Manejo da Sífilis na Gestação e Tratamento do Parceiro

INEP Revalida - Exame Nacional de Revalidação de Diplomas Médicos — Prova 2016

Enunciado

Uma mulher com 25 anos de idade, gestante, em consulta de pré-natal na Unidade Básica de Saúde (UBS), recebe o diagnóstico de sífilis. O médico solicita a ela a presença do marido a uma consulta para exames e o devido tratamento, mas a paciente afirma ao médico que o marido sempre se recusa a comparecer à UBS. Nessa situação, a conduta adequada a ser tomada é

Alternativas

  1. A) Tratar a paciente imediatamente e solicitar apoio dos seus familiares para obrigar o marido da paciente a comparecer à UBS e realizar o tratamento logo que possível.
  2. B) Tratar a paciente imediatamente e enviar um comunicado sigiloso, por escrito, convocando o marido da paciente à UBS e, se ele não comparecer à consulta em 7 dias, realizar busca ativa.
  3. C) Aguardar a presença do marido da paciente à UBS para realizar consulta médica, exames laboratoriais e instituir o tratamento do casal simultaneamente.
  4. D) Aguardar a presença do marido da paciente à UBS para instituir o tratamento do casal e, caso ele não compareça espontaneamente à consulta, solicitar novamente seu comparecimento na próxima consulta da paciente ao pré-natal.

Pérola Clínica

Sífilis na gestação → Tratar paciente IMEDIATAMENTE + Convocar parceiro com busca ativa se necessário.

Resumo-Chave

O tratamento da gestante com sífilis é prioridade absoluta para evitar transmissão vertical; o parceiro deve ser convocado de forma sigilosa e, em caso de ausência, a busca ativa é a conduta preconizada.

Contexto Educacional

A sífilis na gestação é uma emergência de saúde pública devido ao risco de abortamento, óbito fetal e sequelas graves no recém-nascido. A conduta médica deve ser ágil: o tratamento com penicilina benzatina deve começar no momento do diagnóstico. A abordagem do parceiro é um desafio ético e operacional; o sigilo deve ser mantido, mas a saúde coletiva e a proteção do feto justificam medidas de busca ativa. A legislação e os protocolos do Ministério da Saúde enfatizam que a responsabilidade pelo controle da sífilis é da atenção primária. A busca ativa, realizada por agentes comunitários de saúde ou enfermeiros, é uma ferramenta essencial quando a comunicação passiva falha, garantindo que o ciclo de reinfecção seja interrompido.

Perguntas Frequentes

O que define um tratamento adequado para sífilis na gestante?

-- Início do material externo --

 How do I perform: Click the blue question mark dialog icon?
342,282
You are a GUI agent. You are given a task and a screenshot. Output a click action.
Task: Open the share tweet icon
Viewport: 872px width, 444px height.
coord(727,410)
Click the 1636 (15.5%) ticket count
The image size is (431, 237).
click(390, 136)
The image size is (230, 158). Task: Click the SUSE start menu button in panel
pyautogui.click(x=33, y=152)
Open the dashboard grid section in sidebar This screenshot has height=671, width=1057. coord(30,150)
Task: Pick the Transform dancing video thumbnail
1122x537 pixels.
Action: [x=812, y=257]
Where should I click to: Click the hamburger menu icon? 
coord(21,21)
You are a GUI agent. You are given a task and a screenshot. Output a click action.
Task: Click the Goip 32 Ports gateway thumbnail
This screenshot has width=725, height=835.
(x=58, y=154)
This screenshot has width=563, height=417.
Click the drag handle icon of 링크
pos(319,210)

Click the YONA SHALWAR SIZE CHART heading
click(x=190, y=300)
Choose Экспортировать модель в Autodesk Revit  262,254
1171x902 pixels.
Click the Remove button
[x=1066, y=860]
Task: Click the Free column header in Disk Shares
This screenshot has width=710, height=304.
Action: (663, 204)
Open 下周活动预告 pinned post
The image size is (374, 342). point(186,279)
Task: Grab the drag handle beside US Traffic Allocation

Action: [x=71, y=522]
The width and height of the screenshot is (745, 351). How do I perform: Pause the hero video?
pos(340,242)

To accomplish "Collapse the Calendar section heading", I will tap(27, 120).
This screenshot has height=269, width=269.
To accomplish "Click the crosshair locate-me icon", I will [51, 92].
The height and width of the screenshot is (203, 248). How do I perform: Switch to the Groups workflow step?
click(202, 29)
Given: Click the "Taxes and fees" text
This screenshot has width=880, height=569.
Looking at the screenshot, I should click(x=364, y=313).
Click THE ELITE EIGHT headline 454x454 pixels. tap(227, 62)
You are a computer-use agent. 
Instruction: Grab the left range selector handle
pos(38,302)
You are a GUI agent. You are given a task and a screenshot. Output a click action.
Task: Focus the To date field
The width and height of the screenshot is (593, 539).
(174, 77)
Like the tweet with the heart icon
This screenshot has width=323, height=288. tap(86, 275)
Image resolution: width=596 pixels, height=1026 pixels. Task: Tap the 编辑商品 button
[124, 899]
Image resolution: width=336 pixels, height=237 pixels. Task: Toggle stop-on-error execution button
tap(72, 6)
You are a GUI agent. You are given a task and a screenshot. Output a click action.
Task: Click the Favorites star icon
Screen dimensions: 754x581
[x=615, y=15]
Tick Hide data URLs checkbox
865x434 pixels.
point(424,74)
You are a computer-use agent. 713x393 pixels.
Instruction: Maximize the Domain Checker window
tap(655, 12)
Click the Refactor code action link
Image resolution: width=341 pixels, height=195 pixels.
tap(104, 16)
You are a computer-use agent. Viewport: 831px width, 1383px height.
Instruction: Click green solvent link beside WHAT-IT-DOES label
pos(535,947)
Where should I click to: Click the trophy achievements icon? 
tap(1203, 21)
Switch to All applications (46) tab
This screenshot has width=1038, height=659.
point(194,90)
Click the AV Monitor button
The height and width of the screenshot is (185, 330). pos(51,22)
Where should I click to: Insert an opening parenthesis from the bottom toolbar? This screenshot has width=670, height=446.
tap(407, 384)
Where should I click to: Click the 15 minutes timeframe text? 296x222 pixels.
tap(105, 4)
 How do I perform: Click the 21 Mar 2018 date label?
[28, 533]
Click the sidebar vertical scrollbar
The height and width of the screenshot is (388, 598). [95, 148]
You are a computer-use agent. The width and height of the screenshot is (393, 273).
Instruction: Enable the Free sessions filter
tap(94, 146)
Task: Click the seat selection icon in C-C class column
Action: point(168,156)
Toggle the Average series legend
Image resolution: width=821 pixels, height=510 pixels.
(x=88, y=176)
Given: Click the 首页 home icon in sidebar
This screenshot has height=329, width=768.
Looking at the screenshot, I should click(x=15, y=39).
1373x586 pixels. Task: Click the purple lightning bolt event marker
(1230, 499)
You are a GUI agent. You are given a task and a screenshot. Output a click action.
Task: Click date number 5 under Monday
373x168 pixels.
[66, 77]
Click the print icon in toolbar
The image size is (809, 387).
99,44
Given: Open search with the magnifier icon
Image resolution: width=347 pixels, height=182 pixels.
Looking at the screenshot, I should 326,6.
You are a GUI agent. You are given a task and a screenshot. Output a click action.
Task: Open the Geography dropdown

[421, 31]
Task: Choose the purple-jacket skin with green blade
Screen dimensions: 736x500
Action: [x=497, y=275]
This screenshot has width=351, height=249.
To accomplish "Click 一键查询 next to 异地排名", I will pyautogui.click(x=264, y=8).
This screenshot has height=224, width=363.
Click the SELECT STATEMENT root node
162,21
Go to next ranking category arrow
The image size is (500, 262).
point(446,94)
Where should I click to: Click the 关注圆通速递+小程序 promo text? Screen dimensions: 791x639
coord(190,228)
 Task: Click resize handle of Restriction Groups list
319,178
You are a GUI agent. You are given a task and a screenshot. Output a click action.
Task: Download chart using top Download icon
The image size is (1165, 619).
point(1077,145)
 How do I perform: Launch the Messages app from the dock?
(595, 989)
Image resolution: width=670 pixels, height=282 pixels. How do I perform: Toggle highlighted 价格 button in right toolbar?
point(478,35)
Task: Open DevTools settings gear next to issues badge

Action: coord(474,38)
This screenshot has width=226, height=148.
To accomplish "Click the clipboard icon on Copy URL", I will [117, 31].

Para ser considerado adequado e evitar o tratamento do recém-nascido como sífilis congênita, a gestante deve: 1) Ser tratada com Penicilina Benzatina; 2) Iniciar o tratamento até 30 dias antes do parto; 3) Completar o esquema terapêutico adequado para o estágio da doença; 4) Ter o parceiro tratado concomitantemente (embora este último critério tenha sido flexibilizado em protocolos recentes para fins de definição de caso, na prática clínica o tratamento do parceiro é vital para evitar reinfecção).

Como deve ser feita a convocação do parceiro sexual?

A convocação deve ser feita de maneira ética e sigilosa. O médico pode fornecer uma carta ou comunicado por escrito para que a paciente entregue ao parceiro, ou a unidade de saúde pode entrar em contato diretamente. Caso o parceiro não compareça em um prazo determinado (geralmente 7 dias), a equipe de saúde da família deve realizar a busca ativa para garantir o diagnóstico e tratamento, quebrando a cadeia de transmissão.

Pode-se tratar o parceiro sem exames prévios?

Sim. Devido ao alto risco de reinfecção da gestante e às consequências graves da sífilis congênita, o Ministério da Saúde recomenda o tratamento empírico do parceiro sexual de gestantes com sífilis, independentemente de resultados laboratoriais imediatos, especialmente se houver dificuldade de retorno ou acompanhamento.